INSTRUCTIONS FOR THE TASK:
Change every "Where should I click to" in the records below to "Which spot should I click to", and reproduce all the records with no other alteration.

Some records:
+--
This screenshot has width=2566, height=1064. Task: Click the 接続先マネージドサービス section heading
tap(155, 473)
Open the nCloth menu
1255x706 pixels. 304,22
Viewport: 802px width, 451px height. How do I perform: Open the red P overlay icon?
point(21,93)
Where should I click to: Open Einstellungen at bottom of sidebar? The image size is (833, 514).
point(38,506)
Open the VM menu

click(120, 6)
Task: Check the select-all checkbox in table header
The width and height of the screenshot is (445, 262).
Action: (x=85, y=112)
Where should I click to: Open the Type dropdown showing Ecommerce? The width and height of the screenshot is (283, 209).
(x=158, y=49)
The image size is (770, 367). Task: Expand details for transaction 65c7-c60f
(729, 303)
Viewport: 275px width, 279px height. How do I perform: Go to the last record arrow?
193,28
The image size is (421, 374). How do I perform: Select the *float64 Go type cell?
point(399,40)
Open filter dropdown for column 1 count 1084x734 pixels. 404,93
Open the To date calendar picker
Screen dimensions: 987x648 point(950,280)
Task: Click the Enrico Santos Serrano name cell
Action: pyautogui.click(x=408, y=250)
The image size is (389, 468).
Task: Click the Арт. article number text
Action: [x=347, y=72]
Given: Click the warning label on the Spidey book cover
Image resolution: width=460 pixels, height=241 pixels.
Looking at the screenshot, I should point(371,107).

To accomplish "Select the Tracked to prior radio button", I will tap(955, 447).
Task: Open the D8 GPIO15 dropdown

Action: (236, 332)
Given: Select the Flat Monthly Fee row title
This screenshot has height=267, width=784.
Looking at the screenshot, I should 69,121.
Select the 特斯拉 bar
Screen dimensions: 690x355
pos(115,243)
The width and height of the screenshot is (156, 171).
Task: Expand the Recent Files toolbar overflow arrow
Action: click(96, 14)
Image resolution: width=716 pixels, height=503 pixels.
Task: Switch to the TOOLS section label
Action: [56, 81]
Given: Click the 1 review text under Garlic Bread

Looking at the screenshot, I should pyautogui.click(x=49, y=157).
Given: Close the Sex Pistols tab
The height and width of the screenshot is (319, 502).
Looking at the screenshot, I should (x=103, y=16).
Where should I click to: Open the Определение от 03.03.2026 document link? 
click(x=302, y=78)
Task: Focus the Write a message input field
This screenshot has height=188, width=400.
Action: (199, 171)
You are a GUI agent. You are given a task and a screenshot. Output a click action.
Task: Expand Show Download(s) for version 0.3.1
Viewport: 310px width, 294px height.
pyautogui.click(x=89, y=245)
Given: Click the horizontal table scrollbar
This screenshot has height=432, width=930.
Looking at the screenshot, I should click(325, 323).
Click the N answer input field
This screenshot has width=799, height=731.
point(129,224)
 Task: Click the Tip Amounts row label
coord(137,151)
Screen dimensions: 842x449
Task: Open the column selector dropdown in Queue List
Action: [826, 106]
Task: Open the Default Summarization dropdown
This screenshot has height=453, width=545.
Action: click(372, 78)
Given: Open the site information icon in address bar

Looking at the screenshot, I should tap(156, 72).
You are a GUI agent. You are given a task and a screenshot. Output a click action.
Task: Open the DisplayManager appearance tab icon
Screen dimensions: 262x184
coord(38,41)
+--
ANSWER TO THIS EXERCISE:
This screenshot has width=2566, height=1064. Task: Click the 接続先マネージドサービス section heading
tap(155, 473)
Open the nCloth menu
1255x706 pixels. 304,22
Viewport: 802px width, 451px height. How do I perform: Open the red P overlay icon?
point(21,93)
Which spot should I click to: Open Einstellungen at bottom of sidebar? The image size is (833, 514).
point(38,506)
Open the VM menu

click(120, 6)
Task: Check the select-all checkbox in table header
The width and height of the screenshot is (445, 262).
Action: (x=85, y=112)
Which spot should I click to: Open the Type dropdown showing Ecommerce? The width and height of the screenshot is (283, 209).
(x=158, y=49)
The image size is (770, 367). Task: Expand details for transaction 65c7-c60f
(729, 303)
Viewport: 275px width, 279px height. How do I perform: Go to the last record arrow?
193,28
The image size is (421, 374). How do I perform: Select the *float64 Go type cell?
point(399,40)
Open filter dropdown for column 1 count 1084x734 pixels. 404,93
Open the To date calendar picker
Screen dimensions: 987x648 point(950,280)
Task: Click the Enrico Santos Serrano name cell
Action: pyautogui.click(x=408, y=250)
The image size is (389, 468).
Task: Click the Арт. article number text
Action: [x=347, y=72]
Given: Click the warning label on the Spidey book cover
Image resolution: width=460 pixels, height=241 pixels.
Looking at the screenshot, I should point(371,107).

To accomplish "Select the Tracked to prior radio button", I will tap(955, 447).
Task: Open the D8 GPIO15 dropdown

Action: (236, 332)
Given: Select the Flat Monthly Fee row title
This screenshot has height=267, width=784.
Looking at the screenshot, I should 69,121.
Select the 特斯拉 bar
Screen dimensions: 690x355
pos(115,243)
The width and height of the screenshot is (156, 171).
Task: Expand the Recent Files toolbar overflow arrow
Action: click(96, 14)
Image resolution: width=716 pixels, height=503 pixels.
Task: Switch to the TOOLS section label
Action: [56, 81]
Given: Click the 1 review text under Garlic Bread

Looking at the screenshot, I should pyautogui.click(x=49, y=157).
Given: Close the Sex Pistols tab
The height and width of the screenshot is (319, 502).
Looking at the screenshot, I should (x=103, y=16).
Which spot should I click to: Open the Определение от 03.03.2026 document link? 
click(x=302, y=78)
Task: Focus the Write a message input field
This screenshot has height=188, width=400.
Action: (199, 171)
You are a GUI agent. You are given a task and a screenshot. Output a click action.
Task: Expand Show Download(s) for version 0.3.1
Viewport: 310px width, 294px height.
pyautogui.click(x=89, y=245)
Given: Click the horizontal table scrollbar
This screenshot has height=432, width=930.
Looking at the screenshot, I should click(325, 323).
Click the N answer input field
This screenshot has width=799, height=731.
point(129,224)
 Task: Click the Tip Amounts row label
coord(137,151)
Screen dimensions: 842x449
Task: Open the column selector dropdown in Queue List
Action: [826, 106]
Task: Open the Default Summarization dropdown
This screenshot has height=453, width=545.
Action: click(372, 78)
Given: Open the site information icon in address bar

Looking at the screenshot, I should tap(156, 72).
You are a GUI agent. You are given a task and a screenshot. Output a click action.
Task: Open the DisplayManager appearance tab icon
Screen dimensions: 262x184
coord(38,41)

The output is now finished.